I hate it when I get a magnificent idea for a topic for this blog while I'm sitting in class and neglect to write it down. I suppose I could write it in the margin of my notes, but at the moment the idea comes to mind I always think that I absolutely need to find a way to sneak my little notebook out of my purse and write the idea in there. My thought journal organizes my thoughts, but man, I really need to learn to write things down wherever there is available space just for the sake of keeping it with me.
That said, welcome to my new topic. That is, what I was learning in my fascinating Writing of Fiction class at the time I thought of (and subsequently forgot) a topic for this blog. Short stories, and the necessity for conflict.

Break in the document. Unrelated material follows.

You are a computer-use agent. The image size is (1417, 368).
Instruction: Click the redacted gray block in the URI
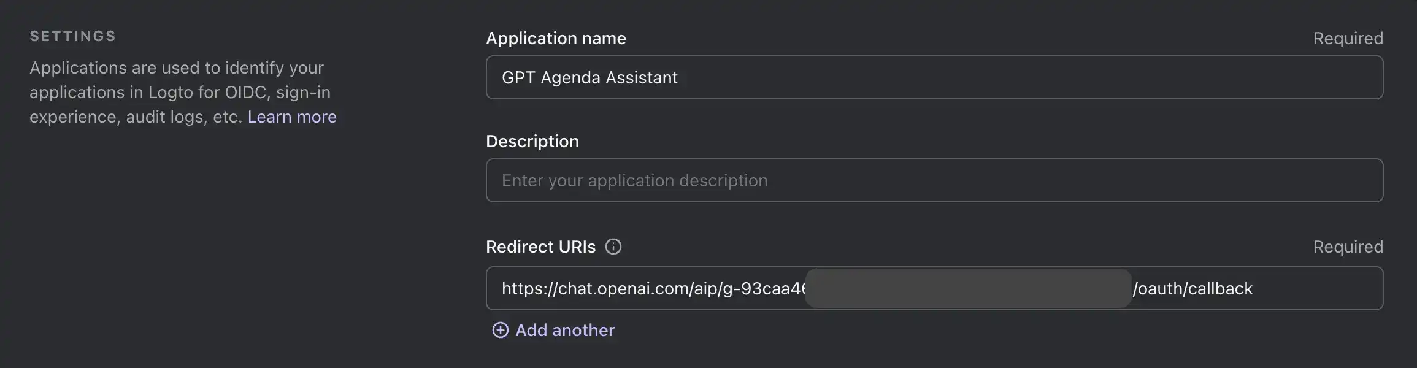[967, 288]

I'm not talking about a page long, I'm talking twenty-six words long. Twenty-six being the maximum number of words we were allowed to write for our story during class yesterday. Does this seem impossible? Well, if you're a writer, you're already thinking up multiple different sentences that tell a story. If not, well, let me explain.

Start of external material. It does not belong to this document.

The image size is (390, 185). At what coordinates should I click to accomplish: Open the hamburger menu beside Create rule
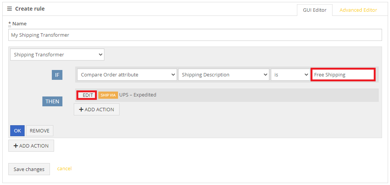tap(9, 9)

Ernest Hemingway wrote this one: For sale: baby shoes, never worn.
See the story? This one sentence all on its own brings the reader to ask so many questions. Most questions trying to answer "why were the baby shoes never worn?" Yes, the questions go unanswered, but there is still conflict, still tension. That is what it takes to make a story.
The child ran out into the street while chasing a ball. His mother looked up and let out a scream.

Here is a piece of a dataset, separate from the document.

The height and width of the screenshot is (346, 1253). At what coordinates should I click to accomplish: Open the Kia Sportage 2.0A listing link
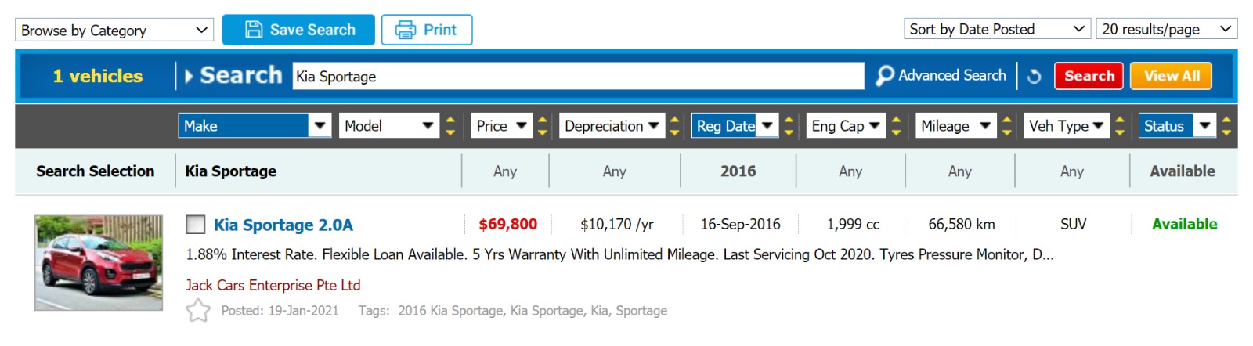283,225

The dog chewed up my only pair of work shoes for my new job.
He leaned in a little closer and Sara could feel her breath catch, but nothing happened. When she opened her eyes, he was gone.
There was so much traffic on the way home that the ice cream melted all over the trunk of the rental car.
These short lines tell a story. There is no climax, no resolution, yet there is story. The Post Secret website (www.postsecret.com) is filled with these short strings of words that tell stories on post cards sent anonymously. As a society, we have become people who think of our life situations in the form of short story.
Status update: My car battery died last night when I closed for work. Fml.
Anyone with any form of social networking, Facebook, Twitter, Tumblr, Pinterest, etc have become accustomed to these little stories. Everyone has become an author, sometimes only of their own stories. We're all writers, even if the traditional conventions of "being a writer" aren't present.
I find the interconnected relationships of our minds simply fascinating. We are so many, yet we are bound to one another by experience, tendency, and desire.
I always think of blog topics at the most inopportune times. In the middle of teaching or deciding which bunch of bananas in the grocery store. It never fails!